### [ACTIVITY]
When you reach the line containing "Image resolution: width=764" in the entries below, start writing out each line exactly, and stop after the line containing "Select the BNZ.642c51cb129744ae".

### [DATA FOR REVIEW]
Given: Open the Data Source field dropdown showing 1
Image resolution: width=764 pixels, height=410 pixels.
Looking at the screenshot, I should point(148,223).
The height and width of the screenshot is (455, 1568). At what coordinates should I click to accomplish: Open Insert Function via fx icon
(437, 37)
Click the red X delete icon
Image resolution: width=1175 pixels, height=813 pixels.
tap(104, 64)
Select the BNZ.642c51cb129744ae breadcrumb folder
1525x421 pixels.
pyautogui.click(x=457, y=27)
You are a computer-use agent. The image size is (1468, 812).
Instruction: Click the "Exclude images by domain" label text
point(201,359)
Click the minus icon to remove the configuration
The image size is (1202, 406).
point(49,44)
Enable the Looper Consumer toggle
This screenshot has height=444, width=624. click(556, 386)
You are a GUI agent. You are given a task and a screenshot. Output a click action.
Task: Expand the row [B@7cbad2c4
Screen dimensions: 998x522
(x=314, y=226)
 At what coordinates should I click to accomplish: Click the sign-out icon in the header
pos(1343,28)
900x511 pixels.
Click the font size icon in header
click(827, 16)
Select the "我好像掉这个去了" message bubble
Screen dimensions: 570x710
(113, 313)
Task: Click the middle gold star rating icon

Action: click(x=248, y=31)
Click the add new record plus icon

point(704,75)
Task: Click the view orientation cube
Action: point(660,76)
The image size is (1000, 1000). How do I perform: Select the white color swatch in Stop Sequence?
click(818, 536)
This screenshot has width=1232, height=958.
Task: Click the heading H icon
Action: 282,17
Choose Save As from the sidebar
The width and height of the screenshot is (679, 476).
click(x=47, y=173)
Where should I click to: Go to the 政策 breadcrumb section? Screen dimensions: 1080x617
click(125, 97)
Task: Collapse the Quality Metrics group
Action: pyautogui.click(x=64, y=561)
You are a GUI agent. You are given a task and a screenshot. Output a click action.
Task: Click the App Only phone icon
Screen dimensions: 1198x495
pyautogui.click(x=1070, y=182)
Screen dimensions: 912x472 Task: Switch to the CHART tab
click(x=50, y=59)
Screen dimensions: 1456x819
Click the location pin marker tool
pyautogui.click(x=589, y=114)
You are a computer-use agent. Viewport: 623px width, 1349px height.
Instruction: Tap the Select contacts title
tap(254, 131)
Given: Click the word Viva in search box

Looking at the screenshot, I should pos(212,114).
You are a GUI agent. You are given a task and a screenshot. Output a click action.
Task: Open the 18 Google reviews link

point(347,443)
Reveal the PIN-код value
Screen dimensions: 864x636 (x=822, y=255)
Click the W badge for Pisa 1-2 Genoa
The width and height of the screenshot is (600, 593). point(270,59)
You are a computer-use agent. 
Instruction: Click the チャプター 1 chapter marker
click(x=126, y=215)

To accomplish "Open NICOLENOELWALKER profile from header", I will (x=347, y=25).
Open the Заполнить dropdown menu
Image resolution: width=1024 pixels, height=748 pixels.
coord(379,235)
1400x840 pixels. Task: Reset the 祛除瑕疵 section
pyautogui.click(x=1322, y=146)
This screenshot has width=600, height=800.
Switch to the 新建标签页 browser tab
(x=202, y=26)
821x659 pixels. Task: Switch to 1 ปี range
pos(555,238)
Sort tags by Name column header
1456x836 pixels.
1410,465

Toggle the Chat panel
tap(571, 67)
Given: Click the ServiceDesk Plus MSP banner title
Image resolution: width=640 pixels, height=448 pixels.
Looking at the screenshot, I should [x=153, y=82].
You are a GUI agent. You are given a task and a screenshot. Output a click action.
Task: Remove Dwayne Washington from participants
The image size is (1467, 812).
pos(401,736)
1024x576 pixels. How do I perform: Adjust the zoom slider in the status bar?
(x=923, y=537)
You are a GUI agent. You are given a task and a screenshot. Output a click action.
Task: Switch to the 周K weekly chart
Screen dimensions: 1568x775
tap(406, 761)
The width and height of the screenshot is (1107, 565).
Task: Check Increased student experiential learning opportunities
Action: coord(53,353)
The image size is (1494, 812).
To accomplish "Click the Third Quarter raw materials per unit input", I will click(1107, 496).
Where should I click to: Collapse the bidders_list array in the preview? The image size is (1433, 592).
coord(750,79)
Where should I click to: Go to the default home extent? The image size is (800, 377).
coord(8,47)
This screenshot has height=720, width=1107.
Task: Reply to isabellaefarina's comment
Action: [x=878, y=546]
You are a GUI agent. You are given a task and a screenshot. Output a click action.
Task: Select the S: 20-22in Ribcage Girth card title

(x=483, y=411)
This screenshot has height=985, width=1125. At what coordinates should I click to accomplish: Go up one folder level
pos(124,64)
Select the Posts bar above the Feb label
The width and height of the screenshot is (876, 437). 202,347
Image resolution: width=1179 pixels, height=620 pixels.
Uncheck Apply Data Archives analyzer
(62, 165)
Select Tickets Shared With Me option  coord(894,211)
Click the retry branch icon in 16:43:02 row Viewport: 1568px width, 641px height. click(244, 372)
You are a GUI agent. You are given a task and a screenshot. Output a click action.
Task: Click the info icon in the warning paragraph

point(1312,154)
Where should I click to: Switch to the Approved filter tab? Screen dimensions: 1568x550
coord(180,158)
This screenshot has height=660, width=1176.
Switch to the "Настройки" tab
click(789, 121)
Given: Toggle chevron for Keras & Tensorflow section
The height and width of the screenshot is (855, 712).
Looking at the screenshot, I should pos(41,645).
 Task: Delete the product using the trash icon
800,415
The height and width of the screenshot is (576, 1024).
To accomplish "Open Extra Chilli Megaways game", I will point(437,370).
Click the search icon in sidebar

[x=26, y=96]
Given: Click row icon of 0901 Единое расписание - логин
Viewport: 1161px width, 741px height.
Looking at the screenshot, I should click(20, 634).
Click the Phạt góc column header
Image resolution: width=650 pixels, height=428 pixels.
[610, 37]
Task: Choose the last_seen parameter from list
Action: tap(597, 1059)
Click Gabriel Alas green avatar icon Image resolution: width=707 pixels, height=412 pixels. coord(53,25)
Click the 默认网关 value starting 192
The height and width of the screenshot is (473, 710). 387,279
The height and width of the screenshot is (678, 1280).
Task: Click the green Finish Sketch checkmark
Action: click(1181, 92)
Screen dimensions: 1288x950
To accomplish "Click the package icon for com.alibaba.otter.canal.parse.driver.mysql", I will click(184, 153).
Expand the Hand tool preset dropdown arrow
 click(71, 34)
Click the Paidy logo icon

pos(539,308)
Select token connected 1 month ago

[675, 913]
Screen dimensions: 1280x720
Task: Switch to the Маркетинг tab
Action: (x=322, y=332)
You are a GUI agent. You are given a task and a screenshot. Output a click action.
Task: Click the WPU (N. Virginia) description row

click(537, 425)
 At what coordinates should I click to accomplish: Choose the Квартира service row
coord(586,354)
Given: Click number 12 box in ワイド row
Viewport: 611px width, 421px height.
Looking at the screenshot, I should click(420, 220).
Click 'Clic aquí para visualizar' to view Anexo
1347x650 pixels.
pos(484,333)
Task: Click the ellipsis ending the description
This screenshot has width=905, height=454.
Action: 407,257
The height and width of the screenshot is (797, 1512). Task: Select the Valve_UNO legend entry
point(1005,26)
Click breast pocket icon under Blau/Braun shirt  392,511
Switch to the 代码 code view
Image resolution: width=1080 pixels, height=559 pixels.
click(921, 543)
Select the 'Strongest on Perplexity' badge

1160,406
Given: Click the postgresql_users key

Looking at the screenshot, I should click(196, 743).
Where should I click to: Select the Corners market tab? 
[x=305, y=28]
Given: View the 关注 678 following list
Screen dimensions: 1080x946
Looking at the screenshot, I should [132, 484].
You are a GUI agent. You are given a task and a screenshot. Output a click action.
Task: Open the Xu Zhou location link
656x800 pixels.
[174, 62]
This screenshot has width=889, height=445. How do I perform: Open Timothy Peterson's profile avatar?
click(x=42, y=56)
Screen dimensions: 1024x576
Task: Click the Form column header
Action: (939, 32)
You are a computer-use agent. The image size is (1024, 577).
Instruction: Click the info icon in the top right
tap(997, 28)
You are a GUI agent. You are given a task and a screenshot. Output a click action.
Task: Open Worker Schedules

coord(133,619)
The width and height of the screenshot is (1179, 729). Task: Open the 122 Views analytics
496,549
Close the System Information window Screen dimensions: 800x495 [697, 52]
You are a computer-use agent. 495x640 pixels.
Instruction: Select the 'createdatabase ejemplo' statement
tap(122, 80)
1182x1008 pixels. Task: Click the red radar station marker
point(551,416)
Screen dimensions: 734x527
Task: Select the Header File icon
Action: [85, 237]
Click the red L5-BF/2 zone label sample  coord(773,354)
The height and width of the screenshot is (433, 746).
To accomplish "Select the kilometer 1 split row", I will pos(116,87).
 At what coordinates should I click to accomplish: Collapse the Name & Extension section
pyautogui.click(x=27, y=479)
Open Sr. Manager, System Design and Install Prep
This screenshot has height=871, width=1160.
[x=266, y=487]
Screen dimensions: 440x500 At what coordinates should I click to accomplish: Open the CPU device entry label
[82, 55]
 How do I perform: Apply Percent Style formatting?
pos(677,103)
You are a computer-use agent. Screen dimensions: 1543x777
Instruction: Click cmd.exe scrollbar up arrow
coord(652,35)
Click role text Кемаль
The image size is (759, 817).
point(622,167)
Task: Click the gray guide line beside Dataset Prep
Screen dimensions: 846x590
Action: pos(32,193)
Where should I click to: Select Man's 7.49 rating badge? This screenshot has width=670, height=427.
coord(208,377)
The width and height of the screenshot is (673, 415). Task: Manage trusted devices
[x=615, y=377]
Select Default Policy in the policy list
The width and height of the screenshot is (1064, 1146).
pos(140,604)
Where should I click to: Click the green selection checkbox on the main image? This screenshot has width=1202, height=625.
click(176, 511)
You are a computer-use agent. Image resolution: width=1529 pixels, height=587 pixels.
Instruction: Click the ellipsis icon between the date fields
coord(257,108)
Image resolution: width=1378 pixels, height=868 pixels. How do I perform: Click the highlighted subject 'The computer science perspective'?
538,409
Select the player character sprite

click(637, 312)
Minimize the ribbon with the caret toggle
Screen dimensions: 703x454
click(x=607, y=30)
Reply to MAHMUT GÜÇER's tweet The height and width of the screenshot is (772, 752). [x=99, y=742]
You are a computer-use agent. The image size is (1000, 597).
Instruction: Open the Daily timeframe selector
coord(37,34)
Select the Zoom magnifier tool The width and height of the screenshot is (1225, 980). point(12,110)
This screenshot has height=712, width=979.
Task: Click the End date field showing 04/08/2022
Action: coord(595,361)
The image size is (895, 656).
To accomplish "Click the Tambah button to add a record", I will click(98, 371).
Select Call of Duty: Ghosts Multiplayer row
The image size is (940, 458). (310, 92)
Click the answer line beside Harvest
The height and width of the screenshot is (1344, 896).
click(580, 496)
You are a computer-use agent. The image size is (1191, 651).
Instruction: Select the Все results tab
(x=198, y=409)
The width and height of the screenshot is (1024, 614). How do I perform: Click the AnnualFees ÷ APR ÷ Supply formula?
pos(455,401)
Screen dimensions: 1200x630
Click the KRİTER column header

### [RESPONSE TO THIS TASK]
Image resolution: width=764 pixels, height=410 pixels.
Looking at the screenshot, I should point(148,223).
The height and width of the screenshot is (455, 1568). At what coordinates should I click to accomplish: Open Insert Function via fx icon
(437, 37)
Click the red X delete icon
Image resolution: width=1175 pixels, height=813 pixels.
tap(104, 64)
Select the BNZ.642c51cb129744ae breadcrumb folder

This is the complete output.